Filtering

Filtering#

Open In Colab

It’s possible to integrate the grid with other widgets to complement the searchbar.

# uncomment and run if you're on Google Colab
# !pip install mols2grid

# for development purposes only
# %load_ext autoreload
# %autoreload 2
# %env ANYWIDGET_HMR=1
from ipywidgets import interact, widgets
from rdkit.Chem import Descriptors

import mols2grid

We’ll use ipywidgets to add sliders for the molecular weight and the other molecular descriptors, and define a function that queries the internal dataframe using the values in the sliders.

Everytime the sliders are moved, the function is called to filter our grid.
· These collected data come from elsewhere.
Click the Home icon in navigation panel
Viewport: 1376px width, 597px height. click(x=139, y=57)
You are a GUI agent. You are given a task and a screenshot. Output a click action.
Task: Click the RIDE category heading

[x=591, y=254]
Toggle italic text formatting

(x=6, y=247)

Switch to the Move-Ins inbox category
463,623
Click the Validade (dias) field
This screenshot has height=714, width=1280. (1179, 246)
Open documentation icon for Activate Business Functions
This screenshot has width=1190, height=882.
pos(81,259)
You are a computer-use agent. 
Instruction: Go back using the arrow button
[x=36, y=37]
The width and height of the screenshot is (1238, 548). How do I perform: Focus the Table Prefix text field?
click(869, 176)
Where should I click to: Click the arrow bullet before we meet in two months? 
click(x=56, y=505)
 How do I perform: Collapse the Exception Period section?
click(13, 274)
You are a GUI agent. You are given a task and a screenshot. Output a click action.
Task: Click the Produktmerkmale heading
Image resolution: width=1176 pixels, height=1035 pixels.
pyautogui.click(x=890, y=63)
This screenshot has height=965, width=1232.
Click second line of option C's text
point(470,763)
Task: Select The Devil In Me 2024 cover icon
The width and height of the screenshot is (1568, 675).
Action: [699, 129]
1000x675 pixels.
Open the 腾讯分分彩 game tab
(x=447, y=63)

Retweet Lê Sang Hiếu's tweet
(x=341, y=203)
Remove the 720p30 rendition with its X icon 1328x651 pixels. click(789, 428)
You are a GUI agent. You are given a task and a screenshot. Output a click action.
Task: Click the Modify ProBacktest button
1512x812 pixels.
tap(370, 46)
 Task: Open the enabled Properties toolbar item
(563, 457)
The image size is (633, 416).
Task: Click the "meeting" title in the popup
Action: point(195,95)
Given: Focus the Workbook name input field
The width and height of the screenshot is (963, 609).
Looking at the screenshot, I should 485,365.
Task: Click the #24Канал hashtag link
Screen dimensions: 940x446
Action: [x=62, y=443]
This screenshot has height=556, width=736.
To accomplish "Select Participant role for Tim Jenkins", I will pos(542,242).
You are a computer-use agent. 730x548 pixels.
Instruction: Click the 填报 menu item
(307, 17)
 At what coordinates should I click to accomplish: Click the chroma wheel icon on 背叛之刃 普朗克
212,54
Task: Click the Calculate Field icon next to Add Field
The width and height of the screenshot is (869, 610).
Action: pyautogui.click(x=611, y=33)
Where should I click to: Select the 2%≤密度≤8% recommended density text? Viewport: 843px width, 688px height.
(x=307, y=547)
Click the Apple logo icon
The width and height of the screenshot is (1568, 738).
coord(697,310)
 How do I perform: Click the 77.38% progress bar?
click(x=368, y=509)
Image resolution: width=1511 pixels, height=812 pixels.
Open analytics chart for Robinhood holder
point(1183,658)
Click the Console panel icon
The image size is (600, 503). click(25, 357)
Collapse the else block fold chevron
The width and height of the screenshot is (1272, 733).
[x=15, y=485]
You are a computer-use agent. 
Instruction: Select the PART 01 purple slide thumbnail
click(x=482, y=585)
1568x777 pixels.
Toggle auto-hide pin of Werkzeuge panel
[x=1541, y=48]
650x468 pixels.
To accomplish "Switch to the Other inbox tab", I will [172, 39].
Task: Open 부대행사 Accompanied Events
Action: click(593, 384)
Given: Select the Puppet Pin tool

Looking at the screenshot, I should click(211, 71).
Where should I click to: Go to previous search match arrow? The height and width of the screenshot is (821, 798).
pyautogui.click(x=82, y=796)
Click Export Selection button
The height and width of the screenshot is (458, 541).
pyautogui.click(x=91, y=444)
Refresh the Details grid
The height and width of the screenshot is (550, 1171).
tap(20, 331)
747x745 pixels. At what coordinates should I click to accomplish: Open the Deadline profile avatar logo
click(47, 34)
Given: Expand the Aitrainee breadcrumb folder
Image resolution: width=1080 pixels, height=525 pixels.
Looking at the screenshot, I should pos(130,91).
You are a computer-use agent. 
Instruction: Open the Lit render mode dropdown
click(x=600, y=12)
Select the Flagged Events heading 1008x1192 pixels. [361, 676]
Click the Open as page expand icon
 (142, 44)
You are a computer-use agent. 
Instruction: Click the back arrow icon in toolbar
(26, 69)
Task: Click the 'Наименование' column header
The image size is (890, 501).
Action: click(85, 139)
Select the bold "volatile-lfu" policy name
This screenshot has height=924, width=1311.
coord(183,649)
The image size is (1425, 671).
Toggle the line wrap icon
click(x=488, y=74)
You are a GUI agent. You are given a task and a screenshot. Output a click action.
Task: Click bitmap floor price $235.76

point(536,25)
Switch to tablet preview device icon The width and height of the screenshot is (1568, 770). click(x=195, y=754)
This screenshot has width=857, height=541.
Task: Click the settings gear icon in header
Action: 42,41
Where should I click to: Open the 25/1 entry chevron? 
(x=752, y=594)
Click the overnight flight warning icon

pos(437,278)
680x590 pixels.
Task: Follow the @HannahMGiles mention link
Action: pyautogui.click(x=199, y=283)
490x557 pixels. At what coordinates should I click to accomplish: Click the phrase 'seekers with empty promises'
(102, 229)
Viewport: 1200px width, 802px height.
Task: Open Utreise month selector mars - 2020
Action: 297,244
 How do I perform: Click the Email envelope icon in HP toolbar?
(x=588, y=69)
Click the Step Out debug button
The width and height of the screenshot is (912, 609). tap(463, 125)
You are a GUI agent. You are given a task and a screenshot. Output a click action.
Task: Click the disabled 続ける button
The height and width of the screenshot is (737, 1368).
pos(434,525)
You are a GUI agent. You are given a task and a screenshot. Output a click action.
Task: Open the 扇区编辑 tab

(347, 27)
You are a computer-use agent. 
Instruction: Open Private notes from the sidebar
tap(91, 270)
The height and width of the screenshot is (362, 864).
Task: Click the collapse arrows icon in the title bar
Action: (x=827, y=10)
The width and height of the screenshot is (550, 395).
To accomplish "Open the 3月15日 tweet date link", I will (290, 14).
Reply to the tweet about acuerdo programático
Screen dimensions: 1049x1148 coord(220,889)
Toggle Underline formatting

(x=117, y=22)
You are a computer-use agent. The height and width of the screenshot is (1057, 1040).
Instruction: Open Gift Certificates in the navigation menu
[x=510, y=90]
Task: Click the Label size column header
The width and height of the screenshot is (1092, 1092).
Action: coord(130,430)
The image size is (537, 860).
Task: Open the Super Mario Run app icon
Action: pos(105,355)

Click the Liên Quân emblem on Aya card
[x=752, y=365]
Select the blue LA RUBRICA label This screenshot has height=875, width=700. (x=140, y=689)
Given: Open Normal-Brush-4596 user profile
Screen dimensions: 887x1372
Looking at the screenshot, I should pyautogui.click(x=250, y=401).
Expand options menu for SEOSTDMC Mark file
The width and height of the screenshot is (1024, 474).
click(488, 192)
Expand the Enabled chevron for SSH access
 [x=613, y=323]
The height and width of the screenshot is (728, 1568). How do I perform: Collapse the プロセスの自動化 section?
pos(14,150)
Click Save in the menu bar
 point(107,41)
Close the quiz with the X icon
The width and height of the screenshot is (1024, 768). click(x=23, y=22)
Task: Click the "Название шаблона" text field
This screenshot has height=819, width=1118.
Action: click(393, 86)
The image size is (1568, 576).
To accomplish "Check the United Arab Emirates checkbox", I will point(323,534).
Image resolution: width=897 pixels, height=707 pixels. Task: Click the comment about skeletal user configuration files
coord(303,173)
df = mols2grid.sdf_to_dataframe(mols2grid.datafiles.SOLUBILITY_SDF)
# compute some descriptors
df["MolWt"] = df["mol"].apply(Descriptors.ExactMolWt)
df["LogP"] = df["mol"].apply(Descriptors.MolLogP)
df["NumHDonors"] = df["mol"].apply(Descriptors.NumHDonors)
df["NumHAcceptors"] = df["mol"].apply(Descriptors.NumHAcceptors)
grid = mols2grid.MolGrid(
    df,
    size=(120, 100),
    name="filters",
)
view = grid.display(n_items_per_page=12)


@interact(
    MolWt=widgets.IntRangeSlider(value=[0, 600], min=0, max=600, step=10),
    LogP=widgets.IntRangeSlider(value=[-10, 10], min=-10, max=10, step=1),
    NumHDonors=widgets.IntRangeSlider(value=[0, 20], min=0, max=20, step=1),
    NumHAcceptors=widgets.IntRangeSlider(value=[0, 20], min=0, max=20, step=1),
)
def filter_grid(MolWt, LogP, NumHDonors, NumHAcceptors):
    results = grid.dataframe.query(
        "@MolWt[0] <= MolWt <= @MolWt[1] and "
        "@LogP[0] <= LogP <= @LogP[1] and "
        "@NumHDonors[0] <= NumHDonors <= @NumHDonors[1] and "
        "@NumHAcceptors[0] <= NumHAcceptors <= @NumHAcceptors[1]"
    )
    return grid.filter_by_index(results.index)


view